How do developmental and age-related changes in physiology alter how analgesics are handled by the body?
How is the balance between adequate analgesia and harm reshaped by substance use disorder or by pregnancy?
How do guideline bodies and the framing of pain relief as a quality-of-care concern apply across vulnerable groups?

Key concepts

Population-specific pain assessment
Developmental and age-related pharmacokinetics
Risk-benefit balance under comorbidity
Undertreatment of pain in vulnerable groups
Maternal-fetal and developmental safety considerations
Pain relief as a dimension of care quality

Mechanisms

The common thread across these populations is that two general assumptions of adult pain medicine break down. First, self-report tools and numeric rating scales presume a patient who can reliably communicate; young children, some older adults with cognitive impairment, and others require observational or adapted instruments instead. Second, dosing assumptions presume typical adult drug handling; immature or aged organ function, pregnancy-related physiological change, and altered tolerance in substance use disorder all shift how analgesics are absorbed, distributed, and cleared, and how the same exposure translates into effect and risk.

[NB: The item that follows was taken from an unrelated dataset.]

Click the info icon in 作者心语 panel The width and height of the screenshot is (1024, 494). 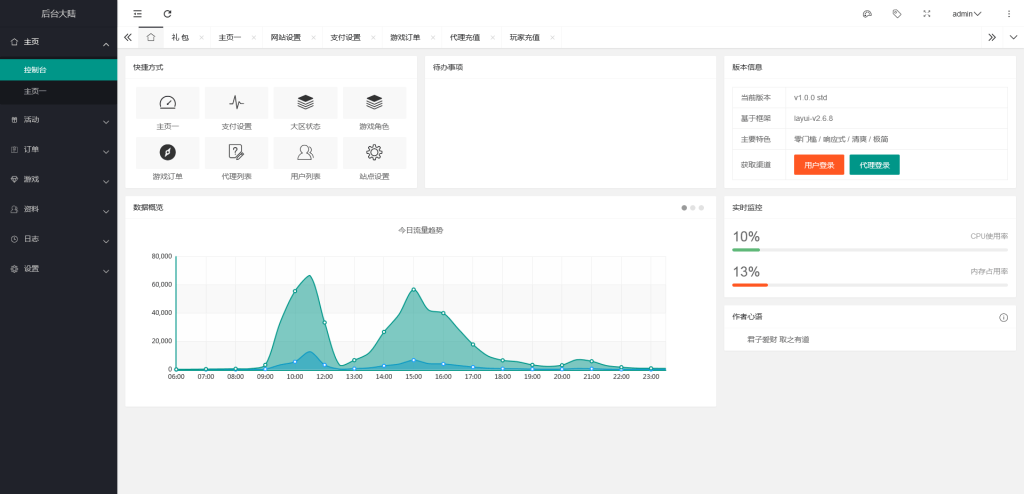[1003, 317]
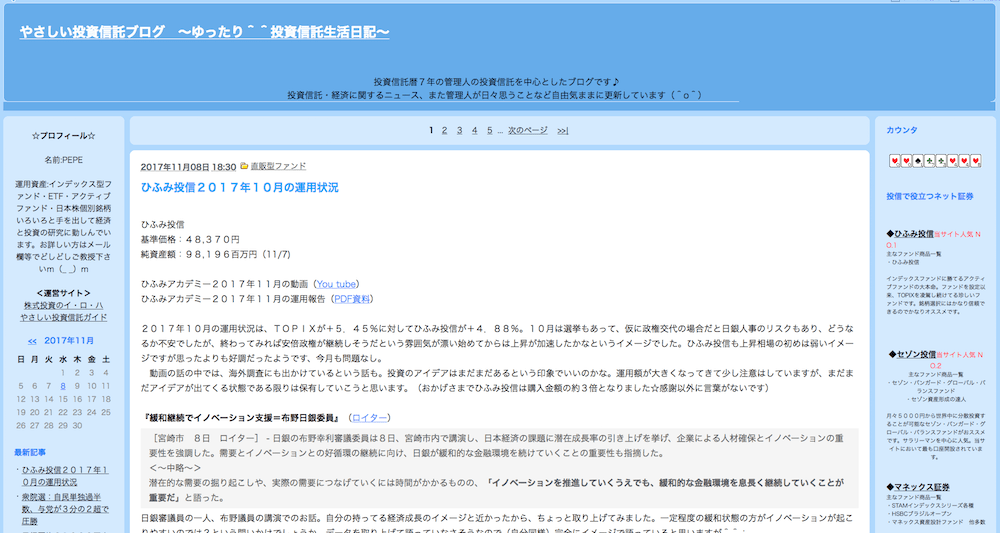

Because of these shifts, the framing of pain relief as a basic dimension of good care has been used to argue against the systematic undertreatment that these groups have historically experienced.

Clinical relevance

This area orients readers to the groups in which pain is most often under-recognized or mis-measured and in which analgesic decisions carry distinctive trade-offs. It is reference and educational material describing how clinicians and guideline bodies think about these populations; it is not a source of dosing or individualized treatment advice.

Epidemiology

Children, older adults, pregnant patients, and people with substance use disorder together account for a large share of clinical encounters in which pain is present, and each group has been repeatedly documented to receive less adequate analgesia than comparable general adults. Guideline statements for older persons (American Geriatrics Society, 2009) and the reframing of pain relief as a quality concern (Brennan, Carr & Cousins, 2007) emerged partly in response to this pattern of undertreatment.

History

Interest in tailoring pain medicine to specific populations grew alongside recognition in the late twentieth century that pain was systematically undertreated in those least able to advocate for themselves, including infants once thought not to feel pain and older adults whose reports were discounted. Pediatric and geriatric pain emerged as distinct concerns, the human-rights framing of pain relief consolidated the ethical argument (Brennan, Carr & Cousins, 2007), and the ICD-11 chronic pain classification (Treede et al., 2015) gave a shared vocabulary that spans populations.

Key figures

Charles Berde
Frank Brennan
Daniel Carr
Rolf-Detlef Treede

Seminal works

brennan-2007
berde-2002
ags-2009
treede-2015

Frequently asked questions

What makes a population 'special' for pain management?: A population is treated as special when its age, physiology, comorbidity, or circumstances mean that pain assessment tools and analgesic assumptions developed for general adults do not transfer directly and must be adapted to measure pain accurately and weigh benefit against harm appropriately.
Does this area give treatment recommendations?: No. It is an orienting reference that explains why these groups differ and links to detailed topic entries. It does not provide dosing, prescriptions, or individualized clinical advice.